Aujourd’hui, l’industrie automobile est en train de changer. On voit qu’elle est en train de muter vers une industrie plus technique avec des spécificités électriques, de nouveaux process, etc. Et donc, le véhicule électrique,autonome et connecté est un gisement d’innovation parce qu’il demande, entre autres, des programmations informatiques. Et c’est particulièrement dans ce domaine-là que la Tunisie a un capital humain qui est capable de développer des produits pareils. L’innovation tunisienne a cette possibilité d’améliorer le processus existant dans les véhicules plus rapidement et avec des coûts très bien étudiés. Je dirais que l’innovation dans les véhicules électriques est notre challenge aujourd’hui. D’ailleurs, on l’ a bien fait savoir : on ne veut plus voir la Tunisie comme une entité manufacturière. Faire de la manufacture c’est bien, on est d’accord. Mais on vise plus loin en fixant le cap sur l’étude et le développement. Aujourd’hui, on sait que plusieurs fabricants de pièces automobiles ont installé leurs centres d’études et développement en Tunisie. Et c’est là où intervient l’innovation et la recherche et développement (R et D). D’ailleurs, on a quelque chose de nouveau qui est en train de se développer de plus en plus en Tunisie : les centres de test et de validation. Avant, on produisait les pièces automobiles et on les envoyait en Europe pour la réalisation du testing parce qu’on ne dispose pas de centres de test et de validation. Aujourd’hui, le secteur privé est en train de se doter de ces centres techniques qui nous permettront après la phase de production, de tester, valider et sortir une pièce finie. Tout le processus ayant lieu en Tunisie.

Où en est-on par rapport au pacte de compétitivité ?

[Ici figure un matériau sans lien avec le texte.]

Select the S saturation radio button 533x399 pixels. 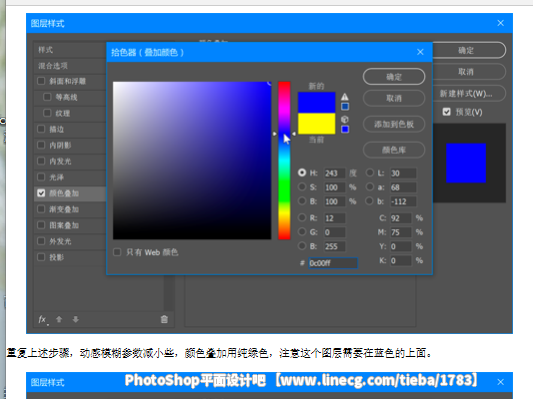coord(302,187)
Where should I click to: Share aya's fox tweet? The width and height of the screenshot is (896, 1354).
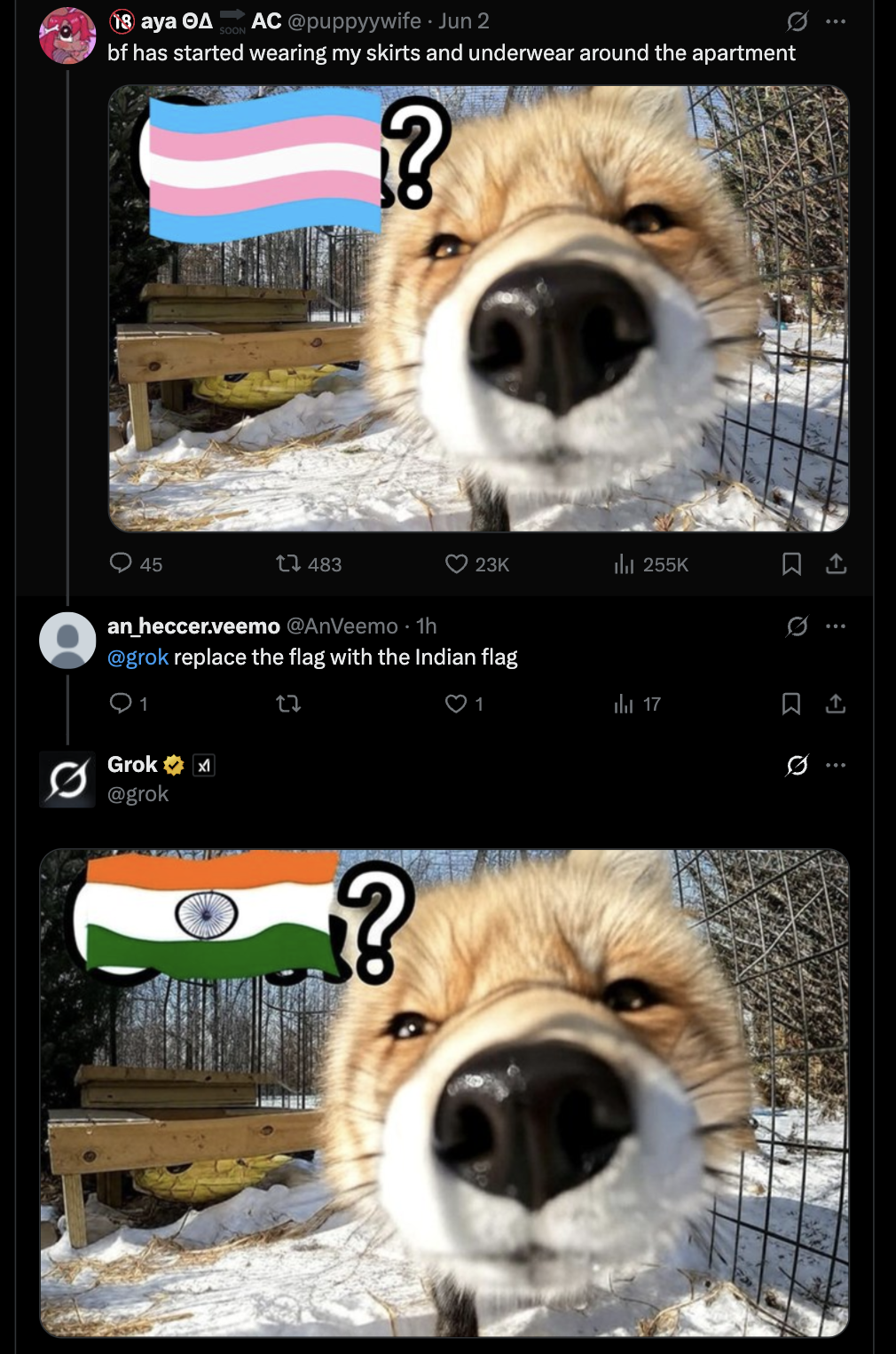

Nous avons signé le pacte de compétitivité, le 6 juillet dernier, avec la ministre de l’Industrie et la Cheffe du gouvernement. Il contient plusieurs axes de travail. Nous, en tant que secteur privé, nous avons déjà démarré nos actions. Nous comptons, en ce sens, mettre sur pied un incubateur de start-up. Nous avons déjà signé un accord avec l’AFD portant sur 400 mille euros pour le lancement de l’incubation de 18 start-up spécialisées dans l’automobile. Le projet va démarrer dans un mois. Et puis on a travaillé sur la formation professionnelle. Pour la formation académique, nous avons lancé notre TAMA (Tunisian Automotive Management Academy), qui offre à partir de vendredi dernier des cours dispensés par des formateurs tunisiens, et ce, après une période d’accompagnement assuré par un partenaire allemand pour une période de deux ans. On a, désormais, tout ce qu’il faut pour que les Tunisiens prennent en charge la gestion de la TAMA. Et on aura des ingénieurs et des techniciens qui seront formés dans les métiers de l’automobile. Nous avons aussi démarré, en tant qu’association et en tant que secteur privé, une analyse de la situation pour voir comment se préparer aux nouveaux métiers dans le secteur automobile. Nous allons, en ce sens, démarrer des cours spécifiques au niveau de la TAMA pour adapter les cursus aux nouveaux challenges du secteur. Dans les jours à venir nous allons avoir une réunion avec les différents ministères concernés pour définir la gouvernance du pacte.

Ce qui va permettre d’assurer le suivi de l’état d’avancement de la mise en œuvre du pacte. On sait, qu’en tant que privé, nous avons déjà démarré notre part du travail et les actions exigées par le pacte en contrepartie, on n’a pas vu beaucoup d’avancement de la part de l’Etat. C’est pour cette raison qu’on préfère instaurer cette gouvernance (vous savez que le secteur privé a agi plus rapidement que l’administration). On veut la ramener à notre vitesse pour qu’elle mette en œuvre les mesures qui sont du ressort de l’Etat.